Regardez d’abord autour de vous
À remarquer
- Le fût cannelé de la tour
- La dalle à gauche de l’entrée
- La plaque dans le vestibule
- La galerie d’observation
L’histoire du lieu
Au milieu du dix-neuvième siècle, ce sommet s’appelait Loma Alta, « la haute colline ». San Francisco grandissait grâce à la ruée vers l’or, et le courrier, les marchandises et les personnes arrivaient par mer. Les journalistes spécialisés dans les nouvelles maritimes George Sweeney et Theodore Bowe gagnaient de l’argent en annonçant aux journaux et aux marchands, avant les autres, l’arrivée des navires. En mille huit cent quarante-neuf, ils installèrent ici un poste d’observation de deux étages et, au-dessus, un mât muni de deux leviers noirs mobiles.
Sweeney et Bowe publièrent un tableau de signaux. D’après la position des leviers, on pouvait distinguer depuis le front de mer et le quartier d’affaires un voilier, un bateau à vapeur à roues à aubes ou un navire qui avait besoin d’aide. Lorsqu’un paquebot postal apparaissait, un batelier employé par Sweeney et Bowe allait à sa rencontre dans la baie de San Francisco, prenait les documents, ramait jusqu’au quai et remettait le paquet à un messager à cheval. Les abonnés recevaient les nouvelles plusieurs heures avant que le navire n’achève sa route jusqu’au mouillage. Les journalistes et les commerçants payaient pour cette avance, et l’entreprise rapportait des bénéfices à ses propriétaires.

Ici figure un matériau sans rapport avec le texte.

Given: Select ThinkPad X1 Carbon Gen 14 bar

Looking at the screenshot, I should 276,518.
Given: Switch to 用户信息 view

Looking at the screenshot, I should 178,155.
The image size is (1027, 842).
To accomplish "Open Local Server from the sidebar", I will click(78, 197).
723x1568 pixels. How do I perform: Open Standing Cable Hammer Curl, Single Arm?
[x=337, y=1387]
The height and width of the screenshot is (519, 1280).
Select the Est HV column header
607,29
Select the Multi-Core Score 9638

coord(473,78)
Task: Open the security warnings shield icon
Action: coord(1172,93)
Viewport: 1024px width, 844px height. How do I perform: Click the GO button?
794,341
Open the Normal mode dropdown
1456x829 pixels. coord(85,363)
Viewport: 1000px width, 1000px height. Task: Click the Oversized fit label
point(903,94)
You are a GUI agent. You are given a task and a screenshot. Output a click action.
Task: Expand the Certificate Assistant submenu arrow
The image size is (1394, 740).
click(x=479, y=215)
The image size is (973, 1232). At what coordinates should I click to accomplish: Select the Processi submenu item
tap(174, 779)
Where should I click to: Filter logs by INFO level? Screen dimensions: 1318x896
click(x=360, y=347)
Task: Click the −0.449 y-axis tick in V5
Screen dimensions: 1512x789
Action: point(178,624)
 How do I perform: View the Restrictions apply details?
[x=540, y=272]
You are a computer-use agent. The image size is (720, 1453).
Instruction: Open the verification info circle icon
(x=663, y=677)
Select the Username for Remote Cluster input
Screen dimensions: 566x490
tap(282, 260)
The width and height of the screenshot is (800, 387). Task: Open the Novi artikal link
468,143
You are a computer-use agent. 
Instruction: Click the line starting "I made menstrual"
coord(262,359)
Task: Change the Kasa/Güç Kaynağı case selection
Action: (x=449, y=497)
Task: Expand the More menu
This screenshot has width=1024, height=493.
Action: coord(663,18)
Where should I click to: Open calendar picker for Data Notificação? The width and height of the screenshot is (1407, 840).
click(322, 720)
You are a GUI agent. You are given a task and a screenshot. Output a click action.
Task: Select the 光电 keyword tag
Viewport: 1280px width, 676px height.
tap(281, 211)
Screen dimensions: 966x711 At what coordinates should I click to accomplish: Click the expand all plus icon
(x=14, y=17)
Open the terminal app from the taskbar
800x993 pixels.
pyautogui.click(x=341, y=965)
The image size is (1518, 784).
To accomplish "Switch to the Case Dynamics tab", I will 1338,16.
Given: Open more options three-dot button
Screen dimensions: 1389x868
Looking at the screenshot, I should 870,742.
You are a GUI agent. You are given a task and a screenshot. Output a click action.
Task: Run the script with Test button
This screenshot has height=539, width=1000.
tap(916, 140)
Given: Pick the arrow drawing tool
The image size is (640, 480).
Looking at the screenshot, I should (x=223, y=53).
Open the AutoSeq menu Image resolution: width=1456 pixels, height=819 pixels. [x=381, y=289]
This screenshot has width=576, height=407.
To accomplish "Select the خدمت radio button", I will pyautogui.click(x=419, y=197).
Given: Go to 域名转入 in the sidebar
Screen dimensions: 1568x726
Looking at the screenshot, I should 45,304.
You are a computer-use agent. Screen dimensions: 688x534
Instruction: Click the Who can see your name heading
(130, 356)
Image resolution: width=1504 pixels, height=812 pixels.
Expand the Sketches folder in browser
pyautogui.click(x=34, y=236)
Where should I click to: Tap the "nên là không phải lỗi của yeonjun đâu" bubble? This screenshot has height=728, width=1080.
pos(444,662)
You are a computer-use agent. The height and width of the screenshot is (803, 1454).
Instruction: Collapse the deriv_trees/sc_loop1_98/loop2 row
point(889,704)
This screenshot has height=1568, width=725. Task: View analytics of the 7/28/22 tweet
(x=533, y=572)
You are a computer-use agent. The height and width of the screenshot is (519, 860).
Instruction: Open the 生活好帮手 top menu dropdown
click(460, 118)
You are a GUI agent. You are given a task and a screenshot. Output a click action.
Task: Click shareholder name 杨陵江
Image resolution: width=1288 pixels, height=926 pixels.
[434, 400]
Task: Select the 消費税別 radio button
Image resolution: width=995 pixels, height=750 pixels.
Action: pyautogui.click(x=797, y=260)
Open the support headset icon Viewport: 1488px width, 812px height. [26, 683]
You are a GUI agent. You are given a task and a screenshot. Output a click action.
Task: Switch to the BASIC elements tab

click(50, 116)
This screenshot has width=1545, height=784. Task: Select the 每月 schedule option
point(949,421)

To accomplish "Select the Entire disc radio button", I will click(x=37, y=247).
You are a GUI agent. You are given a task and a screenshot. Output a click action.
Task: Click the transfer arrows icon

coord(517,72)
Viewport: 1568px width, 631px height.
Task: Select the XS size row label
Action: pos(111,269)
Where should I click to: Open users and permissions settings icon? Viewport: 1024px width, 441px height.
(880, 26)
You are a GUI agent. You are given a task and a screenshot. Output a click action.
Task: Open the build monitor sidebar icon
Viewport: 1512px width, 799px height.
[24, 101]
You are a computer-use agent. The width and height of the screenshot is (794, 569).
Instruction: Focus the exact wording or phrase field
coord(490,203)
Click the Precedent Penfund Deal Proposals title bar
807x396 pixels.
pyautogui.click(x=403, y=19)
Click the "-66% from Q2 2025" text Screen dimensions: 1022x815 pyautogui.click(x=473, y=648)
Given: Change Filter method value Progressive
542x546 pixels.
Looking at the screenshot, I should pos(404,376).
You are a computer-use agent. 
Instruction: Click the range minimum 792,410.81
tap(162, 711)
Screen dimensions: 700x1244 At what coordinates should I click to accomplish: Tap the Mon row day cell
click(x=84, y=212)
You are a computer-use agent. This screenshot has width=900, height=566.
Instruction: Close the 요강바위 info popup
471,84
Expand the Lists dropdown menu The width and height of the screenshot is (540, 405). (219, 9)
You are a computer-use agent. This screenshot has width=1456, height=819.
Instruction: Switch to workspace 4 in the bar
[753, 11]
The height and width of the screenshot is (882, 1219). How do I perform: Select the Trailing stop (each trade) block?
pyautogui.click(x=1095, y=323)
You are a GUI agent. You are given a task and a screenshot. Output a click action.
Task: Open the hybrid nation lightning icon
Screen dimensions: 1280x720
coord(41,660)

En mille huit cent cinquante et un, Sweeney et Bowe ouvrirent un poste d’observation éloigné près du cap Point Lobos. De là, le signal était transmis ici, au sommet, puis d’ici à la ville. Le brouillard rompait parfois cette chaîne. Deux ans plus tard, les entrepreneurs installèrent un télégraphe électrique de huit miles entre le cap et le centre-ville. Sweeney et Bowe continuèrent à vendre les informations par fil ; le poste équipé de leviers noirs devint inutile. La colline conserva le nom de Telegraph Hill.
Lorsque le poste ferma, les habitants rachetèrent les parcelles du sommet et, en mille huit cent soixante-seize, les cédèrent à San Francisco pour le Pioneer Park public. Un demi-siècle plus tard, un nouveau repère vertical apparut ici.
Lillie Hitchcock Coit, riche mécène des brigades de pompiers volontaires, mourut en mille neuf cent vingt-neuf et légua à la ville un tiers de sa fortune pour l’embellir. Elle ne commanda pas de tour et n’indiqua pas précisément comment dépenser l’argent. Les commissaires municipaux choisirent le sommet de Telegraph Hill, et les architectes conçurent un mémorial en béton doté d’une galerie d’observation. Il fut achevé en mille neuf cent trente-trois et reçut le nom de Coit Tower, celui de la femme qui avait financé sa construction après sa mort.
Le lien entre Coit et les pompiers a fait naître la légende selon laquelle la tour aurait été conçue pour ressembler à l’embout d’un tuyau d’incendie. Les architectes l’ont nié : ils avaient choisi ce fût étroit et cannelé en raison de l’exiguïté du terrain et du budget limité. À gauche de l’entrée se trouve une dalle sur le legs de Coit, et une plaque dans le vestibule indique l’emplacement du poste de signalisation. Le petit bâtiment de deux étages, le mât et les leviers noirs mobiles ne sont plus là.
Sur place
La partie extérieure de l’arrêt peut être parcourue indépendamment des heures d’ouverture de la tour. Vérifiez séparément si l’intérieur et les fresques sont visibles ; la montée au sommet n’est pas indispensable au récit.